— Господи, мама, ну что ты там делаешь-то?.. Яры нет, потому что она у меня в гостях.
Я оборачиваюсь на свое имя, а она закрывает лицо рукой. Видимо, ее мама поехала ко мне домой. Удивительно, но Валентина Степановна и ее мать — подруги.
— О боже. Да какое тебе дело? Зачем ты в это все лезешь, я не понимаю?
Она сбрасывает вызов.
— Поехали, наверное, к тебе, потому что эта женщина сейчас все перевернет. Моя мать только узнала, что вы с мужем расходитесь с ее подачи, и пошла узнать, в чем дело. А с умениями твоей свекрови все преувеличивать, ты будешь врагом народа.
Быстро прибрав на кухне и вызвав трезвого водителя, спускаемся вниз. Мы выезжаем спустя десять минут. Света всю дорогу нервничает, и я, если честно, тоже, хотя не знаю почему.

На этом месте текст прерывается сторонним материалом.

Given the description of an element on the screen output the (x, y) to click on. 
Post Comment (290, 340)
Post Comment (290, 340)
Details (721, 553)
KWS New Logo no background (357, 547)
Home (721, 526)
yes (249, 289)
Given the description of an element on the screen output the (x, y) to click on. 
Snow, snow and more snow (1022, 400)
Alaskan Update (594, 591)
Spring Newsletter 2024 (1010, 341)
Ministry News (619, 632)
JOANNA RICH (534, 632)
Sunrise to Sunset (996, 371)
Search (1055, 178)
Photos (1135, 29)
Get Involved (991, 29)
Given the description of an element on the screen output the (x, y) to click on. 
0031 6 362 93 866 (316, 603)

Едва войдя в дом, я слышу смех и вижу, как они смеются, сидя за столом в гостиной. Они так беззаботны, словно ничего не произошло и не происходит.
Дочь выходит из-за угла и, натолкнувшись на нас, удивленно смотрит на мою подругу.
— А ты что тут делаешь?
Мы обе опешив смотрим на эту беспардонную девчонку, и меня накрывает волной гнева и стыда.
— Ты что себе позволяешь, Ольга? Как ты смеешь так разговаривать с моей подругой, которую я пригласила к себе? Этот дом мой, и я вправе приводить сюда кого угодно!
Дочь закатывает глаза в своей манере.
— Господи, мама, ты, как всегда, ничего не видишь дальше своего носа. Она строит из себя подругу, а на деле за твоей спиной чего только не делает.
Меня пробирает до костей от ее презрения. Света вообще стоит, не шелохнувшись, и смотрит на меня круглыми глазами.
Уже хочу возразить и заткнуть рот дочери, как дверь позади нас открывается, и входит сестра Светы.
— Мам, я приехала за тобой, собирайся.
Мы сталкиваемся взглядом, и меня словно в затылок бьет ее имя — «Наташа». Даже перед глазами темнеет. Но я быстро отталкиваю эту мысль. Это может быть кто угодно, но не она. Как-то стыдно становится за подобные мысли. Наталья замужем, и если бы я не видела, какой крепкий и счастливый брак у нее, то не поверила бы, что такое бывает в жизни.
Поэтому улыбаюсь и киваю ей в знак приветствия.
Дочь снова подает признаки своего недовольства, обращая на себя все внимание.
— О, ну прекрасно! Разве это не чудо, ма? Не дом, а проходной двор. Тут, видимо, каждый может приводить сюда кого угодно и бить себя в грудь, что это их дом. Ты приводишь подруг, потом приезжает ее мать в поисках тебя, а следом еще и сестра. Бардак. Может, хватит уже?
У меня просто язык отнимается от поведения Оли. Уши горят, как будто их кто-то поджег.
— Я пришла только со Светой, остальное не мое дело. Может, поговоришь со своей бабушкой, которую так яростно опекаешь и любишь, что защищаешь, надрывая горло?
— Конечно, защищаю, — она скрещивает руки на груди. — Не она же впервые привела этих сюда, как раз-таки ты. А уже потом они стали сюда приходить, как к себе домой. Так что не надо тут на бабушку сваливать свою вину.
— А ты ко мне не лезь с претензиями, Ольга, — чуть ли не кричит свекровь на нее, злясь. Я прямо удивляюсь. — Кого хочу, того и привожу. Ты мне тут указывать не будешь, поняла? Жанна — моя подруга, поэтому будет приходить, когда захочет, и оставаться, сколько пожелает. Это ты своей матери упреки кидай.
На это Оля вскидывает удивленно брови и разворачивается в сторону диванов, где сидят свекровь и мать Светы.
— Ну, мы еще посмотрим, кто кого из этого дома выкинет и кто останется тут жить в итоге.
Хмыкнув, она оборачивается к нам со Светой и окидывает надменным взглядом, словно угрожает нам всем этими словами, которые произнесла, обращаясь к Валентине Степановне.